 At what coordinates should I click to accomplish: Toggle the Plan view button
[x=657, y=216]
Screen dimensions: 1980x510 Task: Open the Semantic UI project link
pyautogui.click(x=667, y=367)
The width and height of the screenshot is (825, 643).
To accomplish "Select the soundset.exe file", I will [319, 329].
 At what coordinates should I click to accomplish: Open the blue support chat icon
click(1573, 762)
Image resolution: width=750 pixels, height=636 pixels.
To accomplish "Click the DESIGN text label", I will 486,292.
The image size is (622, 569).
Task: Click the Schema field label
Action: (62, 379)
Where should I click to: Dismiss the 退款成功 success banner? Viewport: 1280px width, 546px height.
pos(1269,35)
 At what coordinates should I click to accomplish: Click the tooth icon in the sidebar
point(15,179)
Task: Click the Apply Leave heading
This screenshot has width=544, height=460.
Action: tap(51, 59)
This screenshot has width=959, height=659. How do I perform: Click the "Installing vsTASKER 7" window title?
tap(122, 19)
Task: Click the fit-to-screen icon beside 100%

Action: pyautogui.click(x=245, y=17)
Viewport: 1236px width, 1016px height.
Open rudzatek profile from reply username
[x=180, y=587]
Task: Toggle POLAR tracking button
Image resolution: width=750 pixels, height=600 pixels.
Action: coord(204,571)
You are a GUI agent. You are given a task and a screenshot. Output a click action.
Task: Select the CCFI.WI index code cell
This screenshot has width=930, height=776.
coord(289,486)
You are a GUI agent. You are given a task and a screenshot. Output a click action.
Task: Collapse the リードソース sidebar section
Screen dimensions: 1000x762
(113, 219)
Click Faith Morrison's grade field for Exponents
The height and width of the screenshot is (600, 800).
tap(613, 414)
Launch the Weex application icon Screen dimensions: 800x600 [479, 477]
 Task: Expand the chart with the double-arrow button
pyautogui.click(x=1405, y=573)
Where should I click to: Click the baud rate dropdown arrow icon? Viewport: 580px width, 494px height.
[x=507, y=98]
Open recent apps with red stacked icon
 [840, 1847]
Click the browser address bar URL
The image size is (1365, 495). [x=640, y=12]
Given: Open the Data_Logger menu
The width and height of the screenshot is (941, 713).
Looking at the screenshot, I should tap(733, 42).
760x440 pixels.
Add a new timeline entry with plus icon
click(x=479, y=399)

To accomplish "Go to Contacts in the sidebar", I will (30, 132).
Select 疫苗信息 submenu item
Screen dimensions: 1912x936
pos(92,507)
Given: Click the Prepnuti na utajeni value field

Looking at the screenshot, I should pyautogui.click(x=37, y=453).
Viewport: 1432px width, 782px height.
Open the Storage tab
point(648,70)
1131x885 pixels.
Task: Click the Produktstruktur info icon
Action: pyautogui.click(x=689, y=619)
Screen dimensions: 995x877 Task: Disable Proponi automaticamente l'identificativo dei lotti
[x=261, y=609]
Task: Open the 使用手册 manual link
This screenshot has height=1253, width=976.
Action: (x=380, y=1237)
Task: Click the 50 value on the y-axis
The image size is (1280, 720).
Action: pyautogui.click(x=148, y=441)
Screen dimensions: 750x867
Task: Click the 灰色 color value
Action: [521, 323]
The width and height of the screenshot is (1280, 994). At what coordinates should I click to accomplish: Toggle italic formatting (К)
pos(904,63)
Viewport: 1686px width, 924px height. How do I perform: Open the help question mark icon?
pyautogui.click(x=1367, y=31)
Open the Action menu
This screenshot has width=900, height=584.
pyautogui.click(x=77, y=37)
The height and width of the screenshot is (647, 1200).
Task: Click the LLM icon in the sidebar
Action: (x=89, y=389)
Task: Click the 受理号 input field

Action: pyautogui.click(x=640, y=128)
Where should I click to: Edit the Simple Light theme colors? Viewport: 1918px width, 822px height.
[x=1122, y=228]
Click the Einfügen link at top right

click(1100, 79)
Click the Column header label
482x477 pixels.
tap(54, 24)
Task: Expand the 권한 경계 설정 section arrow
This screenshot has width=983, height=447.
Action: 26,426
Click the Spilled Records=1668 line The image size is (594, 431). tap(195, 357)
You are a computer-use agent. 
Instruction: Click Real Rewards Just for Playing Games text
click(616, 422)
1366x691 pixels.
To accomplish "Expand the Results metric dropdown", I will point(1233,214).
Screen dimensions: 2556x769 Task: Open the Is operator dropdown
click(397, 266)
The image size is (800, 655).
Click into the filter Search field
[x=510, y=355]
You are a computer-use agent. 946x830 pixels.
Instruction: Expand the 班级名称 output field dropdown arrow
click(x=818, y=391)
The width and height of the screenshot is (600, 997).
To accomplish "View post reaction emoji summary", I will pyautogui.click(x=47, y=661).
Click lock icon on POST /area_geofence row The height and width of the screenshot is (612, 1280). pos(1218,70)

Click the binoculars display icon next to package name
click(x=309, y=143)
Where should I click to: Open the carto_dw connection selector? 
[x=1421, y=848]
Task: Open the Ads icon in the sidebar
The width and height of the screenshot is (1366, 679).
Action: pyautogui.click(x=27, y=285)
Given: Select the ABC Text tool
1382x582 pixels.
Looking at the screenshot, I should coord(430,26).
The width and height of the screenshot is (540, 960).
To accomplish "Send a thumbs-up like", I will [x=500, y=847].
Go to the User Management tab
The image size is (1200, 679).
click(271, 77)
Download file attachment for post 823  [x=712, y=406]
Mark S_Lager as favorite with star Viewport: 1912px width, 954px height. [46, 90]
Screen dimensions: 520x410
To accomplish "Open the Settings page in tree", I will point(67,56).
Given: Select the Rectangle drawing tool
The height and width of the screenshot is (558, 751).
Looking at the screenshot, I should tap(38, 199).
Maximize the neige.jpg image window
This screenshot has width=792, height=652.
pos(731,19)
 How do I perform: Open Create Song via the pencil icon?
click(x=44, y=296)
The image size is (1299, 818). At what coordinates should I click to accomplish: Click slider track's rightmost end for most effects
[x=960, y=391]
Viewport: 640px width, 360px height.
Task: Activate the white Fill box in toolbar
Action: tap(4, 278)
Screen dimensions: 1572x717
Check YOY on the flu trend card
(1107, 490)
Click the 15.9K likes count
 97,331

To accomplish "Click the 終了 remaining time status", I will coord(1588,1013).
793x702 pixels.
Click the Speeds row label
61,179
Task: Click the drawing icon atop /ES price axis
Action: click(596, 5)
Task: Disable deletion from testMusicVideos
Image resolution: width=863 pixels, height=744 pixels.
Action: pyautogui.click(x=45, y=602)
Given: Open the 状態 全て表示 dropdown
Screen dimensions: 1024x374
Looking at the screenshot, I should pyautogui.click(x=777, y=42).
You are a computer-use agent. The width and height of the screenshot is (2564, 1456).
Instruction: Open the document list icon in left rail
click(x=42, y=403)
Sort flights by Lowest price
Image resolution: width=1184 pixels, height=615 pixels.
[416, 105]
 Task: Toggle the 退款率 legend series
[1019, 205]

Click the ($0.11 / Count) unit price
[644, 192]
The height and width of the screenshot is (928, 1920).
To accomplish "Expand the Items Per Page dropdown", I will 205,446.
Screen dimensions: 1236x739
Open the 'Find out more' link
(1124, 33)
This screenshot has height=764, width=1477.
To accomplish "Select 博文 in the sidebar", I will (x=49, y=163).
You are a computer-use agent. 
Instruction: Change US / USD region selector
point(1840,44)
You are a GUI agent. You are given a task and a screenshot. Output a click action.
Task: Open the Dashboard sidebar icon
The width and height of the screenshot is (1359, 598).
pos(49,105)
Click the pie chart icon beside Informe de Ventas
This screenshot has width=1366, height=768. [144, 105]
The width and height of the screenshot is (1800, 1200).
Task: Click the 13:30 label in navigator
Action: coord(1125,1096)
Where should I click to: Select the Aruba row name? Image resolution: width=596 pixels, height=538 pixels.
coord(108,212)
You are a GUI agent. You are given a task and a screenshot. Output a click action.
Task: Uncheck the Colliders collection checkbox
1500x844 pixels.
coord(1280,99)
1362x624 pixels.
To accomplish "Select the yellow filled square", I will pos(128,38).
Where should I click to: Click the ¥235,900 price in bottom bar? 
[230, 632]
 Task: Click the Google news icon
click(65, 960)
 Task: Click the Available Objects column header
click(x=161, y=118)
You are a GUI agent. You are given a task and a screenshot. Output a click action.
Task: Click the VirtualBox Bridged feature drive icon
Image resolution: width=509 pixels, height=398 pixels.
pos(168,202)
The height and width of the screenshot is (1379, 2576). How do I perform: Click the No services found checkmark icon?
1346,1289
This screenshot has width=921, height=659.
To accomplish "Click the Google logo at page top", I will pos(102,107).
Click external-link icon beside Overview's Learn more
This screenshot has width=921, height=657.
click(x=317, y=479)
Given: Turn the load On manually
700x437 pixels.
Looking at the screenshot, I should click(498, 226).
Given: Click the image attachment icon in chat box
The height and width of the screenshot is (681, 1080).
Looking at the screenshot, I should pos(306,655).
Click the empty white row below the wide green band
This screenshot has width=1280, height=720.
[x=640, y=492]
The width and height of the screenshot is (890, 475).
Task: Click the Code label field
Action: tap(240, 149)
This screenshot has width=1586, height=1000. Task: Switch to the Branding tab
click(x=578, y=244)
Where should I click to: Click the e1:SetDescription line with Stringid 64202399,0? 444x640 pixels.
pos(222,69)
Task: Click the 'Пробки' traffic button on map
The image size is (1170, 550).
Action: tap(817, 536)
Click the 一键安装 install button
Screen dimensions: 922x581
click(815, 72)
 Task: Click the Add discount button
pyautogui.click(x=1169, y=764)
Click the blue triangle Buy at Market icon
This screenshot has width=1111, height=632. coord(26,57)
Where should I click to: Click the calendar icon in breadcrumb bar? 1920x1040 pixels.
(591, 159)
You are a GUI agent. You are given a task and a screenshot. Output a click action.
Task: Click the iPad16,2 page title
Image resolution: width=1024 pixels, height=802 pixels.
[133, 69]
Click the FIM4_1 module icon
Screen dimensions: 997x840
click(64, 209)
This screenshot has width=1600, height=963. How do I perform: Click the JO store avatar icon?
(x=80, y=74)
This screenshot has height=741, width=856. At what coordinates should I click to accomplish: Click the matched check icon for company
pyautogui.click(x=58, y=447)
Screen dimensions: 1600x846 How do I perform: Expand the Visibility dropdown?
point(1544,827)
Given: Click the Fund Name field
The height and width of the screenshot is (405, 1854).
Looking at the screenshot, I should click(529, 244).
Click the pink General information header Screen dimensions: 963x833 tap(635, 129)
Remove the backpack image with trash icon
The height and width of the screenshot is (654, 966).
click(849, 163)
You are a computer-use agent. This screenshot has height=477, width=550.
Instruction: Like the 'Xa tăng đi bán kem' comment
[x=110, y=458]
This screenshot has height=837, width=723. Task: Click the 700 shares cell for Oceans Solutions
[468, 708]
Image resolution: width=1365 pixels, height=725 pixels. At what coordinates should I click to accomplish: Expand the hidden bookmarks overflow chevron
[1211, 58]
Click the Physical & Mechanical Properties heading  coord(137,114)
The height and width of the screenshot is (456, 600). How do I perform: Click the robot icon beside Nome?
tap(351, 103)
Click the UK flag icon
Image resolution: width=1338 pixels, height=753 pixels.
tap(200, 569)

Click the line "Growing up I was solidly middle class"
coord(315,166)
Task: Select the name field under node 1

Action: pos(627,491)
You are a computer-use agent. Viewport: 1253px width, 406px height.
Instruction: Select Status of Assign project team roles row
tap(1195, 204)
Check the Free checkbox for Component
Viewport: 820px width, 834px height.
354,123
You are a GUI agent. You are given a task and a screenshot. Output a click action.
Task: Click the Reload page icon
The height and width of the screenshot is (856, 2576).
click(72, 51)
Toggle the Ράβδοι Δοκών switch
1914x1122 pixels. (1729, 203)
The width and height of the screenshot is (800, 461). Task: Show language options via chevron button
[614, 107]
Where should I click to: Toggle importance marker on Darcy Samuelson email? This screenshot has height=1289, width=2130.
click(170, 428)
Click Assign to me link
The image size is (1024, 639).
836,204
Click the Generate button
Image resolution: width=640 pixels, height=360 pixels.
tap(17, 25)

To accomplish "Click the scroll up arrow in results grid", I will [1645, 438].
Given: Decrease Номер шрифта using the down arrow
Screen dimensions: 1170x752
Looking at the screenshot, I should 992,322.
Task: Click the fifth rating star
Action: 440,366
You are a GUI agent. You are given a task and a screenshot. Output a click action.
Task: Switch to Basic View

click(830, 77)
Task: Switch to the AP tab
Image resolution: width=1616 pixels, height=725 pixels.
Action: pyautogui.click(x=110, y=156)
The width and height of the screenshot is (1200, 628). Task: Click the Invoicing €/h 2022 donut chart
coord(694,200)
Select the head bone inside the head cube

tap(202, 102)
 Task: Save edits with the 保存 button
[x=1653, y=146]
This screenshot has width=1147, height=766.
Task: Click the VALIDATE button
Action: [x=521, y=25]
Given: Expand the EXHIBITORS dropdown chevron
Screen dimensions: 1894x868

**THE TASK:**
All lines in the data above from the one with "Click the line" through the one with "You are a computer-use agent. Viewport: 1253px" must be repeated exactly, and no others.

**WORKED SOLUTION:**
Click the line "Growing up I was solidly middle class"
coord(315,166)
Task: Select the name field under node 1

Action: pos(627,491)
You are a computer-use agent. Viewport: 1253px width, 406px height.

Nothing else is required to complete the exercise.